Margaret Thatcher: A Japanese icon?
While former Prime Minister Margaret Thatcher is a divisive figure in the UK, many people in Japan regard her as an icon. So why are they fascinated with the Iron Lady?
Grantham has no tourist attractions dedicated to its most famous daughter but that does not stop visitors from around the world coming to see where Margaret Thatcher grew up.
Japanese people regularly visit the premises where her father once ran his grocery shop in the Lincolnshire town, now occupied by a natural health and chiropractic centre.
"It is not uncommon to see Japanese tourists having photographs taken outside the building," said Sandra Good, who owns the business.
"It is rare that tourists venture inside but my staff know that they are welcome to show interested parties around and to show them her bedroom if it is free and there is time."
Grantham Museum, where there is a section dedicated to Baroness Thatcher, is also popular with Japanese tourists.
"She's huge," said Jayne Robb, the museum's general manager.
"She's held up as this goddess in a way so far as 20th Century political history goes."
She is so popular with international visitors - particularly those from Japan - that the museum is in the process of fitting its displays with QR codes, a type of barcode.
These can be scanned with mobile phones and the text can then be translated into Japanese or other languages.
So why do people say they have come to the museum?
"From what we can gather, obviously she's a strong, powerful woman, and that's quite a novelty still in that Asian culture," said Ms Robb.
"They are just fascinated by her for lots of reasons but predominantly I think because she was a woman in a man's world, and that's a very rare thing in Asian culture."
'Sheer hard work'
Her rise to power from relatively humble beginnings also makes her interesting to Japanese visitors, said Ms Robb.
"She literally was a grocer's daughter from a humble little market town corner grocery shop," she said.
"I think they find it particularly fascinating; rising from the ranks, so to speak.
"It's very much in keeping with their culture, the fascination with her, because she didn't come from some dynasty, she got to the top of her tree through sheer hard work."
In the UK, however, Baroness Thatcher remains an inflammatory figure.
Some still remember her as the Milk Snatcher for her decision - before she was even prime minister - to end universal free school milk.
In Chesterfield, a group of former female coal workers calling themselves the Real Iron Ladies picketed a cinema when The Iron Lady film was released a year ago.
In September there were reports that T-shirts to celebrate the death of Baroness Thatcher were sold at a union conference.
This shocked readers of the Japanese newspaper Asahi Shimbun, according to journalist Wataru Sawamura.
"I understand that Thatcher is a sort of controversial figure but probably most of Japanese (people) do not know except British politics experts," said Mr Sawamura, who is the newspaper's European editor and London bureau chief.
"I do not think that our readers are familiar with her detailed policies and personal life.
"But I am sure she is one of the most famous politicians in Europe and perceived very favourably."
He said there was a very simple reason that the less popular of Baroness Thatcher's policies had permeated into Japanese opinion.
"Japanese people were not affected by her (policies)," he said.
Kesteven and Grantham Girls' School, Baroness Thatcher's former school, has an exchange programme with a school in Fukushima and pupils from there visit Grantham Museum each year.
Ms Robb said the Japanese girls and boys are fascinated about what inspired and motivated the young Margaret Roberts.
"I think, again, this fascination is because she has almost achieved mythological status now," she said.
"It's 25 or 30 years since she was in power, so the youngsters have no memory of some of the darker aspects.
"They just see this incredibly tenacious, substantial woman achieving.
"They are always asking me questions.
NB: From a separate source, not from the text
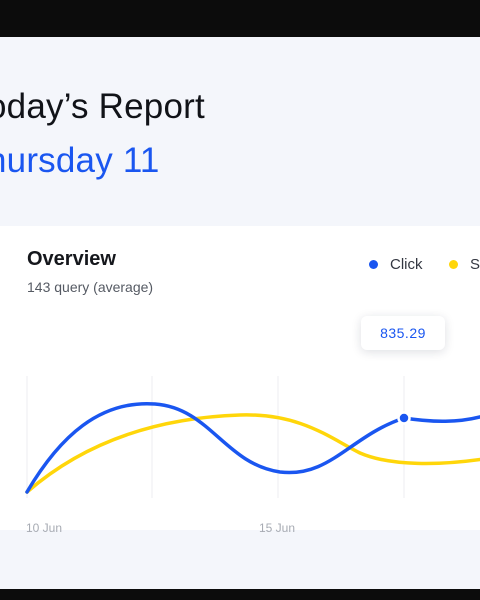 The height and width of the screenshot is (600, 480). What do you see at coordinates (80, 160) in the screenshot?
I see `report-date: hursday 11` at bounding box center [80, 160].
I think they want to know what she was like as a child.
"They want to draw from those qualities to create their own success."
Mr Sawamura recently visited Grantham himself to write a column for his newspaper, which sells millions of copies every day.
He said there were further reasons why Japanese people look up to Baroness Thatcher.
"Japanese population is looking for having strong leadership after prolonged political turmoil. We have (had) different prime ministers almost every year since 2006," he said.
"Also we are gradually fed up with a sort of populism. There seems to be some shift of opinion among Japanese.
"They prefer the political figure who might seek unpopular politics but are firm on political belief rather than someone who pleases electorates but deliver nothing.
"That is why if you ask Japanese intellectuals, probably they give you a positive view on Thatcher."
Charlie Gilkes is one of two founders of Maggie's, a members' nightclub in Chelsea where people can hear Baroness Thatcher's famous speeches in the toilets and drink cocktails from cups shaped like her head.
Mr Gilkes said the club gets a lot of international visitors, including people from Japan.
But he thinks visitors are attracted because of her status as an 80s icon, rather than her divisive politics.
"The club is a 1980s club and we were trying to find someone who represented that decade," said Mr Gilkes.
"For us, there was no-one that epitomised that decade more appropriately than Margaret Thatcher."